Bernhard Weiss
Bernhard Weiss (1880 - 29 juillet 1951), préfet de police de Berlin, il fut le principal adversaire de Joseph Goebbels.
Issu d'une famille juive parfaitement intégrée dans l’Allemagne du début du XXème siècle, Bernhard Weiss fut avocat de formation.
Avec ses deux frères, il s’engagea dès le début de la guerre 1914-18, accéda au grade de capitaine et obtint la Croix de Fer de 1ère classe (un de ses frères fut tué et l’autre blessé).
En 1918, il fut nommé directeur adjoint de la Kripo, la police criminelle de Berlin. Sa mission : rétablir l’ordre dans une capitale allemande en proie, comme le reste du pays, à de sanglantes émeutes.

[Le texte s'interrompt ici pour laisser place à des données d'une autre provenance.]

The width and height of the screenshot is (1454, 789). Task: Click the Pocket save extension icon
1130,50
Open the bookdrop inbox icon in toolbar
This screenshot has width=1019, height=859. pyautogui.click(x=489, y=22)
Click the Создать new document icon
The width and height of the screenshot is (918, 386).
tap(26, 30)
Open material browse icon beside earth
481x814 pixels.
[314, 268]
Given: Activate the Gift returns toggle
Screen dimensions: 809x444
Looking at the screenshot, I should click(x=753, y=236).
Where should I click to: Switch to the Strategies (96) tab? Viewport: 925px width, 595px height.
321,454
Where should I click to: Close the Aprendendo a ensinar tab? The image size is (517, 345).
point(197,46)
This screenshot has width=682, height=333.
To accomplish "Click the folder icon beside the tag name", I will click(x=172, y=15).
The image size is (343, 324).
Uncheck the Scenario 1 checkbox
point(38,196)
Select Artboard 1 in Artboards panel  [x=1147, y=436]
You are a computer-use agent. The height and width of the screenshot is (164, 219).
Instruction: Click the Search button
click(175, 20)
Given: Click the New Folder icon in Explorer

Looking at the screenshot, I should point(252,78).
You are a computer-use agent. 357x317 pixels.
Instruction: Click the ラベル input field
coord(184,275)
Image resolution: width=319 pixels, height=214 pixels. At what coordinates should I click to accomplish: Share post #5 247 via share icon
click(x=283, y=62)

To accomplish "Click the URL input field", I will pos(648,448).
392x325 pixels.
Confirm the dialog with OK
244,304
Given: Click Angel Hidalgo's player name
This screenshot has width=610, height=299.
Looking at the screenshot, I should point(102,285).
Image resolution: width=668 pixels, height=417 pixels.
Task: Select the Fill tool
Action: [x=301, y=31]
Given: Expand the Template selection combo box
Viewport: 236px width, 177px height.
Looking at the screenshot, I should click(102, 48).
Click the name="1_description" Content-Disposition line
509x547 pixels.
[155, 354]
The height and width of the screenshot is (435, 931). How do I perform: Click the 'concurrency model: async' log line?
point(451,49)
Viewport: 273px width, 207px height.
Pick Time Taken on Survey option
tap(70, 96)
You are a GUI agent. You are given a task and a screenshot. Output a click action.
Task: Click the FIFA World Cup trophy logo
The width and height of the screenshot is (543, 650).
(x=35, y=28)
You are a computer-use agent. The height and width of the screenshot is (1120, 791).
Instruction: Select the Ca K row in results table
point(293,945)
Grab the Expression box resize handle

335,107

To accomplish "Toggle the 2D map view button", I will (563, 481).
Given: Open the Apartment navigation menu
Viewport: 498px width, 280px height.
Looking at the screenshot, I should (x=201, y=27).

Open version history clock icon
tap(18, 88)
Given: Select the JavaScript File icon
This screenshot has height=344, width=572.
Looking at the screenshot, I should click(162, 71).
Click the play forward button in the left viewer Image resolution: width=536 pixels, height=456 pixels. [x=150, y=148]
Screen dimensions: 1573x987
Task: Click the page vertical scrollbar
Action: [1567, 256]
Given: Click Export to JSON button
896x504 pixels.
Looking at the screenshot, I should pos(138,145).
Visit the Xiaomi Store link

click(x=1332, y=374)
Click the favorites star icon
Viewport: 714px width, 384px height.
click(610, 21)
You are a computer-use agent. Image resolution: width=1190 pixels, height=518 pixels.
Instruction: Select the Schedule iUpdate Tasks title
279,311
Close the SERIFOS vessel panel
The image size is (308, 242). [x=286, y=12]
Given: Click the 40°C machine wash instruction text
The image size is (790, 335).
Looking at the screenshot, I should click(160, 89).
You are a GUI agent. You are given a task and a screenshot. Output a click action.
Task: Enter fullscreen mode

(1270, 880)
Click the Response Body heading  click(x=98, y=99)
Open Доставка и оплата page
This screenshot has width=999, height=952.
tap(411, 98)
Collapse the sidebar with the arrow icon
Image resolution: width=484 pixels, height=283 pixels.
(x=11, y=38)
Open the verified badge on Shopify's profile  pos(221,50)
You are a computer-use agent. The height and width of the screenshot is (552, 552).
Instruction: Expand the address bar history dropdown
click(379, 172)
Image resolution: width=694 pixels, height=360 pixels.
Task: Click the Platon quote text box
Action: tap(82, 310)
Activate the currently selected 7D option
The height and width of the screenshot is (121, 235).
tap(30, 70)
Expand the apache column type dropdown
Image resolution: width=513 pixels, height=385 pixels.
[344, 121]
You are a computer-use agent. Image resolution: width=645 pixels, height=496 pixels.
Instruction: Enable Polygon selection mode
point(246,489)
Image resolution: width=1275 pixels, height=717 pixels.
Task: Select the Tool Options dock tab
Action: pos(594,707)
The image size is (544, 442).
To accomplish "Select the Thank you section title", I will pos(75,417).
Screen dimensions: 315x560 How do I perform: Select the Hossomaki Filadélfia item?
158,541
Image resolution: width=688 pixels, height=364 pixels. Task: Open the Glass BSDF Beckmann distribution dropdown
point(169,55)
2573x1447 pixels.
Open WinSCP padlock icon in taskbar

L’Allemagne avait perdu la guerre, le Kaiser était parti en exil, les nationalistes et les communistes tentaient de s’emparer du pouvoir par les armes en renversant le fragile régime parlementaire connu comme la « République de Weimar. ». Et bien sûr, la pègre avait alors le champ libre.
Bernhard Weiss - premier Juif non converti à accéder à un poste aussi élevé- fit merveille dans ses nouvelles fonctions et grimpa vite dans sa hiérarchie. Après avoir dirigé la Police politique, il devint chef de l’ensemble des polices de la capitale. Il fit, dès le début, souffler un vent de modernité dans la lutte contre le crime. Il introduisit les dernières avancées de la science, microscope, analyses de sang, détecteurs de mensonges, etc. Et, en quelques années, il transforma la Kripo en un instrument aussi efficace que la très renommée Scotland Yard britannique. Mais son rôle ne se limitait pas, et de loin, à traquer les criminels et Bernhard Weiss fut un des rares hauts fonctionnaires à défendre avec loyauté la République.
Ainsi, lorsqu’en 1926, le NSDAP décida de s’implanter à Berlin, il entra en conflit avec Joseph Goebbels.
Jusqu’alors, en effet, le mouvement d’Adolf Hitler était surtout actif en Bavière, dans le sud du pays. Mais l’essentiel du pouvoir se trouvait dans la capitale, en Prusse, là où le parti ne comptait alors que quelques centaines de membres. L'implantation à Berlin est donc un rude défi, de l’aveu de Goebbels pour qui, en dehors de Moscou, « Berlin est la ville la plus rouge d’Europe ». Sociaux-démocrates et communistes n’y ont-ils pas obtenu plus de 52% des voix lors des élections municipales de 1925 ? Quoi qu’il en soit, Goebbels arrive avec la volonté de semer la violence dans la capitale en lançant les Sturm Abteilung contre les communistes. Avantages : casser du Rouge, faire de la publicité à son parti et montrer la faiblesse du pouvoir.
Mais Bernhard Weiss ne le laisse pas faire. En 1927, il obtient l’interdiction du parti à Berlin et fait arrêter pour appartenance à une organisation illégale 500 SA. Mais les nationaux-socialistes contournent la mesure en se regroupant dans diverses organisations sportives ou culturelles.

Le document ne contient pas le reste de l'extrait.